Hey chaps, first I'd like to say this project is not dead, just that I have come up against a bit of a brick wall finding out more information, particularly regarding specific dates, I hope re-opening this thread might turn up some more information. The main issue I am having is with the various grades of Inspector's uniform, circa 1870-1886. 

Below are two illustrations I've done to show the issues I'm having, the top example is based on information in the 'Behind the Blue Lamp' series and the famous Vanity Fair caricature of Chief Inspector Ebenezer Denning with an accompanying painting of the Lobby of the House of Commons from 1886.

Both these sources show Chief Inspectors wearing a uniform as shown on the right, the helmet plate is known to be correct as is the silver embroidery on the tunic, an extant example in a photograph posted elsewhere on this forum seems to have blackened brass buttons but period photos seem to show bright metal buttons (transitional?).

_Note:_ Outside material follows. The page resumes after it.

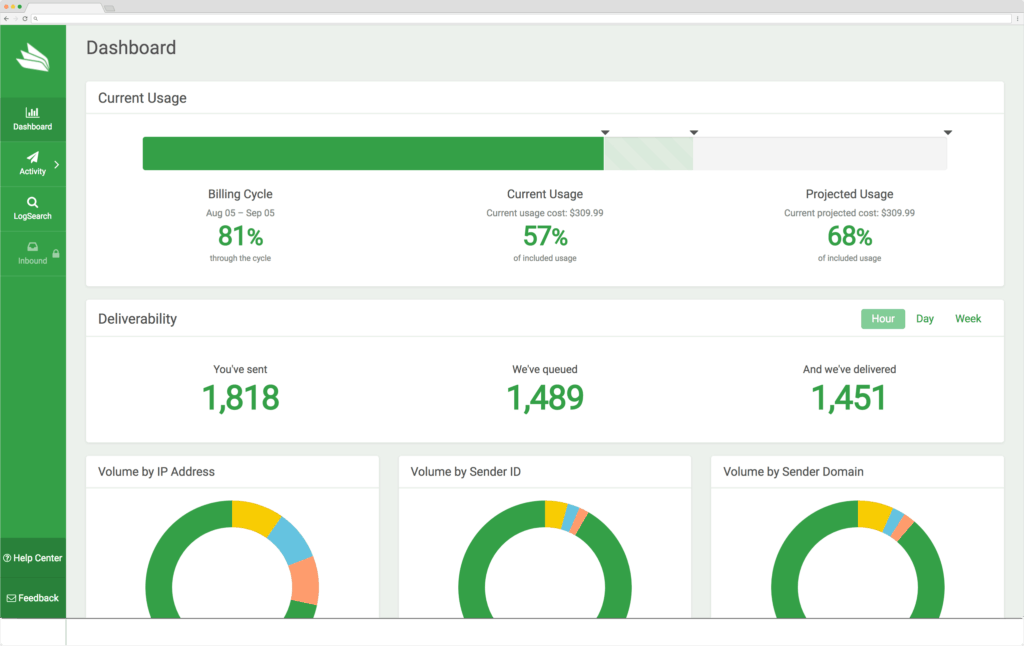Click the browser refresh icon
The image size is (1024, 646).
[x=25, y=18]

In both sources the rosette atop the helmet appears to be bright not blackened though I would be happy to be corrected on this if it is wrong.

The Inspectors uniform on the left has a question mark hanging over it, the helmet plate is known to be correct, should the rosette atop the helmet be bright not blackened? Is the lack of the silver embroidery to the cuffs correct as a way of identifying the two ranks?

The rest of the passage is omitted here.